0系新幹線(読み)ぜろけいしんかんせん

知恵蔵 「0系新幹線」の解説

0系新幹線

「夢の超特急」と呼ばれ、先頭部が団子っ鼻の愛嬌(あいきょう)あるスタイルで親しまれた初代新幹線のこと。2008年11月末で定期運行を終え、引退した。0系は東京オリンピック開催に合わせて1964(昭和39)年10月1日、東海道新幹線としてデビュー。日本の鉄道では初めて標準軌を採用、それまで6時間以上かかっていた東京―大阪間を最高時速210キロ、3時間10分で結び(開通当初は4時間)、高度経済成長期の幕開けにふさわしい高速鉄道の誕生であった。0系という名称の由来は、新幹線車両の形式名は3桁で表す規則が基になっており、百の位が系列を示していて、初代新幹線を0としたことから、「0系」と呼ばれるようになった。
 72(昭和47)年3月には山陽新幹線の新大阪―岡山間が開業、次いで75年3月には博多まで開通し、東京と西日本を結ぶ大動脈が完成した。76年には東海道・山陽新幹線で旅客10億人輸送を達成するなど、大量高速輸送の主役として走り続けてきた。

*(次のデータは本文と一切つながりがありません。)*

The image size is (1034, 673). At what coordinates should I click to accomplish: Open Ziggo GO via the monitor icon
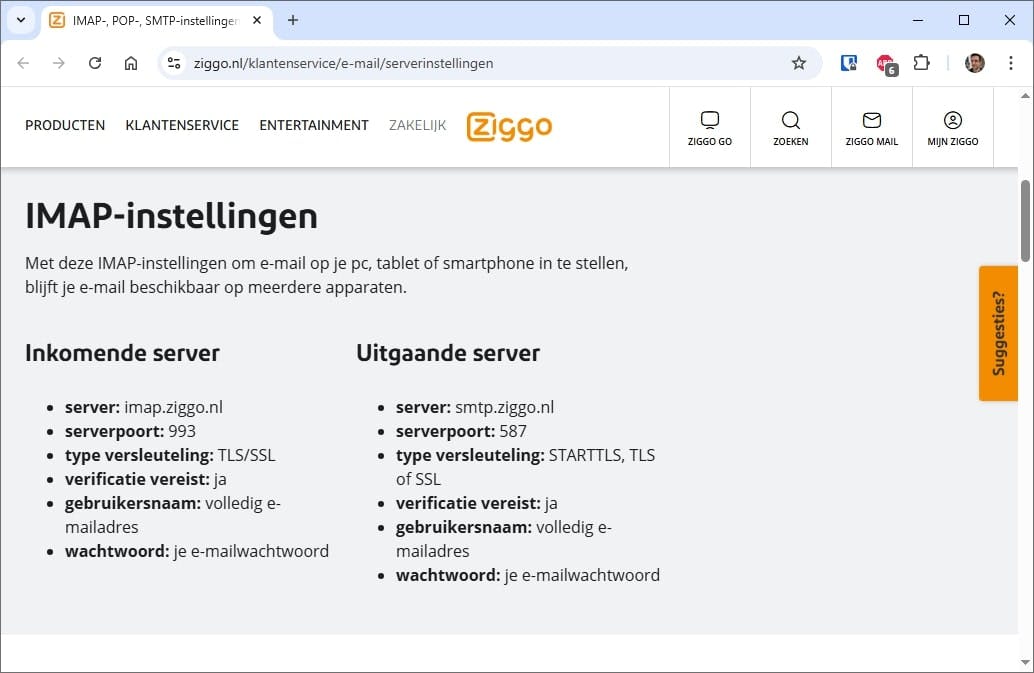tap(710, 125)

この間、幾多の改良も行われてきた0系だが、基本設計が登場時から変わらなかったこともあり、当時の国鉄は後継車両の開発に着手。85(昭和60)年10月に2階建て新幹線として人気を呼んだ100系がデビューした。
 その後続々と新型車両が登場し、0系が活躍する場はますます狭くなっていく。92年には300系が「のぞみ」として運転を開始。97年には最高時速300キロを誇る500系がデビューする。99年3月の700系登場により0系は東海道新幹線から引退、山陽新幹線の「こだま」として運行されることになった。そして2007年のN700系の登場により、500系を山陽新幹線の「こだま」に充当することになったため、0系は44年に及ぶ歴史の幕を下ろすことになった。
 引退が目前に迫った08年4月からはアイボリーホワイトにブルーのラインを引いたデビュー当時の塗装に戻り、山陽路を走り続けた。12月に3日間行われた“さよなら運転”では6年ぶりに「ひかり」として新大阪―博多間を走り、多くのファンが0系に最後の別れを告げた。
 鉄道輸送の新時代を切り開いた0系車両は3216両が製作された。引退車両はスクラップにされるが、一部の車両は大阪の交通科学博物館やさいたま市の鉄道博物館などで展示され余生を送っている。また、鉄道発祥の英国・ヨークの国立鉄道博物館には、JR西日本から寄贈された0系先頭車両が展示され人気を博している。07年には国産旅客機YS-11と並び、日本機械学会により「機械遺産」に認定された。